Passage provided:
[START]
But now let’s get to the real matter at hand: How and why the NFL (and MLB) strives so hard to equate patriotism to the military, and why Donald Trump and the GOP are in such lockstep with this idea. Because here is where the nefariousness enters, and where America has become a scary, fascist state.
Since 9/11/2001, a day in which not a country, but fewer people than currently comprise the New York Yankees roster attacked the United States (using our commercial airlines as weaponry), America has forgotten its soul (which was sort of the point of the attack, so well-done, Mohammed). In the days after the attack, we’re not particularly sure which date exactly, the New York Yankees, the most recognizable brand in pro sports, began the tradition of playing “God Bless America” during the 7th-inning stretch.
In late September and October of 2001, it was a meaningful and earnest gesture. A rallying cry. Now, 17 years later, it feels oppressive. Before every playing of “God Bless America” at Yankee Stadium, the Pinstripers trot out a military veteran and his family. That’s fine, but what about other people whose jobs serve society in indispensable ways? Why not trot out a teacher, a fireman, a policeman?
[END]
Job: Write out the passage on patriotism in sports from "In late September" to "fireman, a policeman?", switching "teacher" to "nurse".

Source data:
[START]
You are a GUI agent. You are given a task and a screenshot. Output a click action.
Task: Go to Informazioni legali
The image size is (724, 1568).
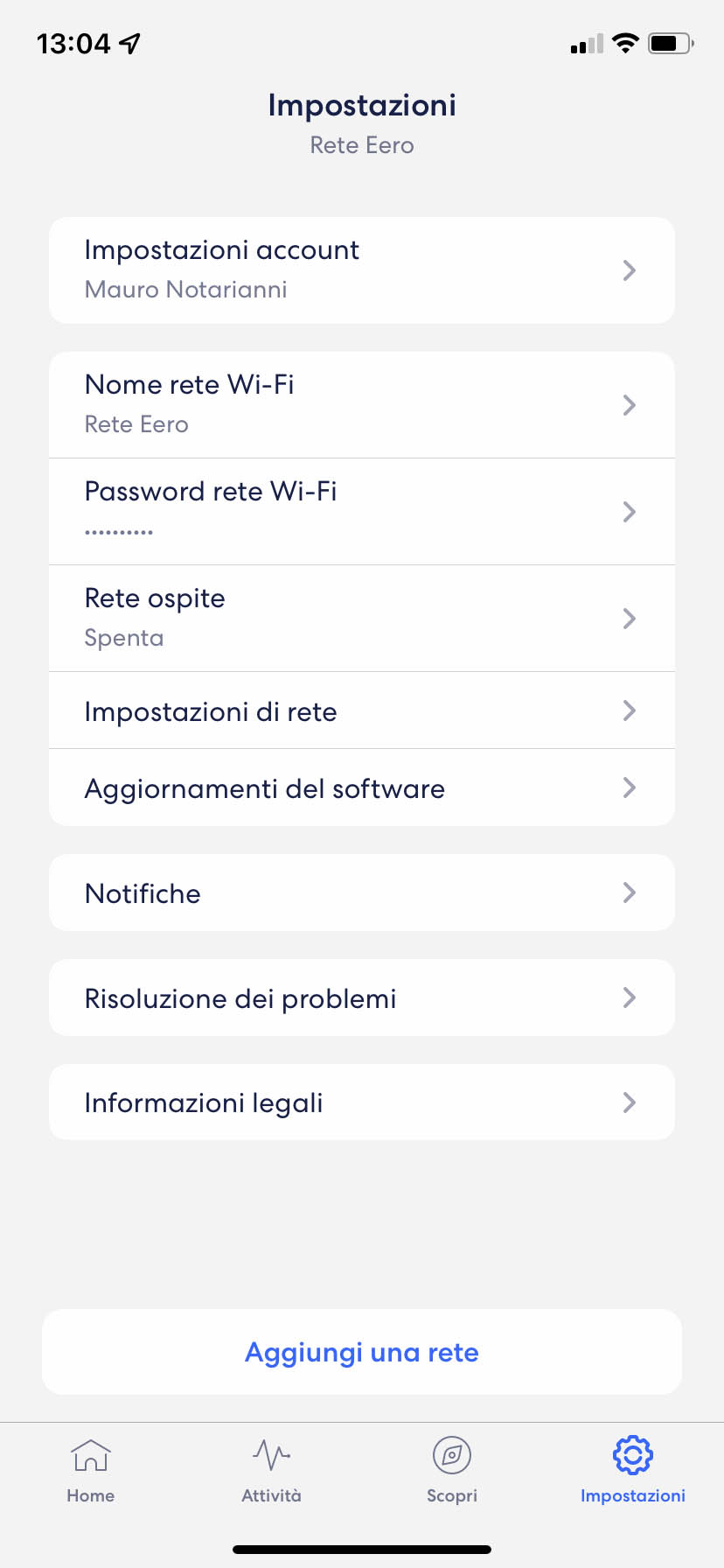pyautogui.click(x=362, y=1102)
[END]
Written answer:
In late September and October of 2001, it was a meaningful and earnest gesture. A rallying cry. Now, 17 years later, it feels oppressive. Before every playing of “God Bless America” at Yankee Stadium, the Pinstripers trot out a military veteran and his family. That’s fine, but what about other people whose jobs serve society in indispensable ways? Why not trot out a nurse, a fireman, a policeman?